OBJECTIVE:
Count the lines in the records below that contain the string "time", treating uppercase and lowercase as different. Reply with the number alone.

Source data
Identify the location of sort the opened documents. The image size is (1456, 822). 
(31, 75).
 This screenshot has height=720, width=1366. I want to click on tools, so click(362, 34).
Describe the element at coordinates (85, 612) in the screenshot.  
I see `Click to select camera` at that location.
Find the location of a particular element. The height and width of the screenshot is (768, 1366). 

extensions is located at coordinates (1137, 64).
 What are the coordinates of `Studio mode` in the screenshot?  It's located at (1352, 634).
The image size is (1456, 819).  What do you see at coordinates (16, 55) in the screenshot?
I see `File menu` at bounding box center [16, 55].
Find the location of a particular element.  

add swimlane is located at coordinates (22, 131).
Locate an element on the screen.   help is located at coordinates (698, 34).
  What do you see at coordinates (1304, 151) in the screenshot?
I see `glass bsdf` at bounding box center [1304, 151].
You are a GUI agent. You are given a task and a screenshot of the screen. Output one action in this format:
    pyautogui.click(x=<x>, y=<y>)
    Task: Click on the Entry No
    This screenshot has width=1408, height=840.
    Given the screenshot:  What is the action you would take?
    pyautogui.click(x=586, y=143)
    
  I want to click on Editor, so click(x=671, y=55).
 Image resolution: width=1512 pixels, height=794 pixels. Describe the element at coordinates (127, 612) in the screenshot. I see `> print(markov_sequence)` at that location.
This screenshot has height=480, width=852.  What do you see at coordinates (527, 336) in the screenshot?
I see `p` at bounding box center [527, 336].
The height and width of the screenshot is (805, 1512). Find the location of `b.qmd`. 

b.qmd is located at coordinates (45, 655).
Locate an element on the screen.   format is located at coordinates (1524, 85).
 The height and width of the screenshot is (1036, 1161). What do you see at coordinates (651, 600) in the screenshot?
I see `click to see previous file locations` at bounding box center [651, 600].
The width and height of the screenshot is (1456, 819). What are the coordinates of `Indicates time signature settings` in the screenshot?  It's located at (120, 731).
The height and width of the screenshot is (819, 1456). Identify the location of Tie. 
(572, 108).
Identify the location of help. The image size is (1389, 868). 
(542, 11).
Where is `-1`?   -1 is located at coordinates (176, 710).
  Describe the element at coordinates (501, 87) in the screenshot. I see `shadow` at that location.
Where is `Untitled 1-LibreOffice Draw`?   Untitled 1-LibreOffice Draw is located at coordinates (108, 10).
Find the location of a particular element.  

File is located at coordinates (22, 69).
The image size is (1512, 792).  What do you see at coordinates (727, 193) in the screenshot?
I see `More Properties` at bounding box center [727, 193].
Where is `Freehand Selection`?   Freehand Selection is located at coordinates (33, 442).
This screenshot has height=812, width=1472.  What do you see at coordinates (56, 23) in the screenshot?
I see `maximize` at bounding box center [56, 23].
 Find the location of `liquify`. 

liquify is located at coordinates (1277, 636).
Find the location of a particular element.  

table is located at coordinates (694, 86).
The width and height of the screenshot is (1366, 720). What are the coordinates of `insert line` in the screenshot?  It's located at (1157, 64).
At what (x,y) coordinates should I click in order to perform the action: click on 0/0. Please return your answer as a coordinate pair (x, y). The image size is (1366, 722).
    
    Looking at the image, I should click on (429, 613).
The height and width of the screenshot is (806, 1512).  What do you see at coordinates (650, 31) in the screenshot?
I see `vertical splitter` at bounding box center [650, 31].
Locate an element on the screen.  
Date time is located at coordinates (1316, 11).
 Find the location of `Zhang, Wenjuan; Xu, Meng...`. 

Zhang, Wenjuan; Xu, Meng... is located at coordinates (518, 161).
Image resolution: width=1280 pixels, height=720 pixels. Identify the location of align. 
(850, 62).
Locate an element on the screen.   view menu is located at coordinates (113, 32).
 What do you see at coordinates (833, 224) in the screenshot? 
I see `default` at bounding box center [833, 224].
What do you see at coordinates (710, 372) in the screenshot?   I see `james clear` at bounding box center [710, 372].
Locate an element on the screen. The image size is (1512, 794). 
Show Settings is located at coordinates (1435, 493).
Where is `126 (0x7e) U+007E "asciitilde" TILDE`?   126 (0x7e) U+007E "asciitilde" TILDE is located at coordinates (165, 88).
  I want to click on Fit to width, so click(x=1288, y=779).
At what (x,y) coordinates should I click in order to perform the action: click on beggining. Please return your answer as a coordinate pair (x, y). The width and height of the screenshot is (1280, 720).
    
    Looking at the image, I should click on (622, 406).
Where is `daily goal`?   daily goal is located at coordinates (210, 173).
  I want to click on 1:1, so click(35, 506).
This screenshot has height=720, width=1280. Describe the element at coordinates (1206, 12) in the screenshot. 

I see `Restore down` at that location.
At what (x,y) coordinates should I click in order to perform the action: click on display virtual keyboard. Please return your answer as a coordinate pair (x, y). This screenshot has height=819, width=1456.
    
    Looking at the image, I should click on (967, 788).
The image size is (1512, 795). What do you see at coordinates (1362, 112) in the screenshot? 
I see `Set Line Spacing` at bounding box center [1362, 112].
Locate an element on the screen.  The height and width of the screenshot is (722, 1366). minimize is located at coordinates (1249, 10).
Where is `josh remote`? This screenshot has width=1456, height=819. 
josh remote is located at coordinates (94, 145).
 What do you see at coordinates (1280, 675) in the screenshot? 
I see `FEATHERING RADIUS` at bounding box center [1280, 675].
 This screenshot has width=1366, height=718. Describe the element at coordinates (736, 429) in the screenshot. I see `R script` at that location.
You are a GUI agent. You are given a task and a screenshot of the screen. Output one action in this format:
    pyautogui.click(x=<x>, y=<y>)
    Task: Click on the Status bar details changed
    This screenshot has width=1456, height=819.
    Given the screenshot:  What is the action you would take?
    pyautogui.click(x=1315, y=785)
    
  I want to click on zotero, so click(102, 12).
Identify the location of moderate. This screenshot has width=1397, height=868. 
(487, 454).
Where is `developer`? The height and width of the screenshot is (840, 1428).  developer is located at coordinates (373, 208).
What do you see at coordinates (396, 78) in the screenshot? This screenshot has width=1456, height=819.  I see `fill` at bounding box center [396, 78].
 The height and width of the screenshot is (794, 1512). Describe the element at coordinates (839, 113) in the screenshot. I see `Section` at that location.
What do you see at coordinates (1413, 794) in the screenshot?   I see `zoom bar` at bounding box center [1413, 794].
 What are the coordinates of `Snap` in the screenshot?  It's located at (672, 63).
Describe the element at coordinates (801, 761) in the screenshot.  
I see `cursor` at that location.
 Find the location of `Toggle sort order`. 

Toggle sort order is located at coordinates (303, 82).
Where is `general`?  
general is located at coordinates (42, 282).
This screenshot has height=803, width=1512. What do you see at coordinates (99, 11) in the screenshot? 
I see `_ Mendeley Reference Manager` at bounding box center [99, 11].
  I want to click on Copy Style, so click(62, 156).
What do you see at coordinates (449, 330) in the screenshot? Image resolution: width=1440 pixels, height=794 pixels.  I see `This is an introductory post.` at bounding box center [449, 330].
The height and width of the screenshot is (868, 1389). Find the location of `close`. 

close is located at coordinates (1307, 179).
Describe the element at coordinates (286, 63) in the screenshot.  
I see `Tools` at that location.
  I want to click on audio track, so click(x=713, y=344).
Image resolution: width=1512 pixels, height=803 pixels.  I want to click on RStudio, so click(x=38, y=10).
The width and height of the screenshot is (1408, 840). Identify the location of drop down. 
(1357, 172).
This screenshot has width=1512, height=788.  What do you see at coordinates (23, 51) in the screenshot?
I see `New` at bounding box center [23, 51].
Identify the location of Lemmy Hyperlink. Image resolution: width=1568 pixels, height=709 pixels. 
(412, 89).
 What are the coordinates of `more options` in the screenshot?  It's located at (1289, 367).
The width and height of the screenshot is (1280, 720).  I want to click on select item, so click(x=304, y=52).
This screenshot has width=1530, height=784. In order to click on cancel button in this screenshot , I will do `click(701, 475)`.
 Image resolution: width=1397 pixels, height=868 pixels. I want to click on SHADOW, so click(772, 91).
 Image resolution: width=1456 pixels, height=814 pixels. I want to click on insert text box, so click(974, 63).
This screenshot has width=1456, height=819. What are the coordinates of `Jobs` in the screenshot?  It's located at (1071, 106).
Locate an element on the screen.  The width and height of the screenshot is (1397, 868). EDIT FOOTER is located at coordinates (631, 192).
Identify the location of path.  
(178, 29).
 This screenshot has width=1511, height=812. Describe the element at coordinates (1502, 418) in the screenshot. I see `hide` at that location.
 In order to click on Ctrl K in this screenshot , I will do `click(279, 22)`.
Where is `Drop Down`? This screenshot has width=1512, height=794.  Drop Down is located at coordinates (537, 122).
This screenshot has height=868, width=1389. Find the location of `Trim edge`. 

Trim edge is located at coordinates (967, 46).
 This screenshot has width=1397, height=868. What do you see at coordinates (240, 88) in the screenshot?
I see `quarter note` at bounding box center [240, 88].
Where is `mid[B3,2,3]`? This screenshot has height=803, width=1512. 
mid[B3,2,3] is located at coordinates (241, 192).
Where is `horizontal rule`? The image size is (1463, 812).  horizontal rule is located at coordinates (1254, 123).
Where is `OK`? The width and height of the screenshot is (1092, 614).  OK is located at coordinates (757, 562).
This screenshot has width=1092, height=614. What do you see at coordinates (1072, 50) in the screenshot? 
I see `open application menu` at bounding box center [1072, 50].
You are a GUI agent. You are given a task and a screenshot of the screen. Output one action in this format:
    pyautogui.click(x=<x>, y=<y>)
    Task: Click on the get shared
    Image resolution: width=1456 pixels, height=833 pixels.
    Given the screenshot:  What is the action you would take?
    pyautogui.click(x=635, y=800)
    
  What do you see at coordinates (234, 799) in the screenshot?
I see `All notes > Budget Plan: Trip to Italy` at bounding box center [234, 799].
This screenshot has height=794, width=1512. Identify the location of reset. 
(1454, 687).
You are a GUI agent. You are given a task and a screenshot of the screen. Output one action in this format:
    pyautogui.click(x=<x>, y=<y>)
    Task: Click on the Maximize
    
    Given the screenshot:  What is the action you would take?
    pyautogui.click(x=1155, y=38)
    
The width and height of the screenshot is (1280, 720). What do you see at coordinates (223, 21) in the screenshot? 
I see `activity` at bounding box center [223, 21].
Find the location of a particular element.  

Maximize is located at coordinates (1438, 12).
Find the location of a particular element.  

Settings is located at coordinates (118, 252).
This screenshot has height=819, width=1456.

THE RESULT:
2